Location
- Conybere Street Highgate Birmingham, West Midlands, B12 0YH England
- Coordinates: 52°28′00″N 1°53′25″W﻿ / ﻿52.46673°N 1.89023°W

Information
- Type: Academy
- Religious affiliation: Church of England
- Local authority: Birmingham
- Department for Education URN: 135970 Tables
- Ofsted: Reports
- Gender: Mixed
- Age: 11 to 18
- Website: http://arkstalbans.org/

= Ark St Alban's Academy =

Ark St Alban's Academy is a mixed secondary school and sixth form located in the Highgate area of Birmingham, West Midlands, England.

Previously administered by Birmingham City Council, the school converted to academy status on 1 September 2009. Ark St Alban's Academy is sponsored by Ark and the Church of England Diocese of Birmingham. The school also maintains links with the Parish of St Alban the Martyr, Birmingham.
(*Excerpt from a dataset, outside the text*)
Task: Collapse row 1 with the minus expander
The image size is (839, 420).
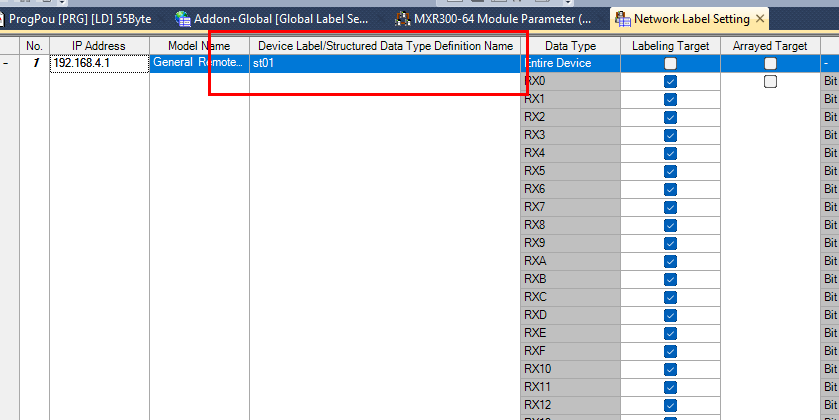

Ark St Alban's Academy offers GCSEs and Cambridge Nationals as programmes of study for pupils, while students in the sixth form (which opened in 2013) have the option to study from a range of A-levels. The school also has specialisms in mathematics and engineering.

== History ==
The original school was founded in 1871 by brothers, James and Thomas Pollock, Christian missionaries in the Anglo-Catholic tradition from the Isle of Man. The new school opened in 2009.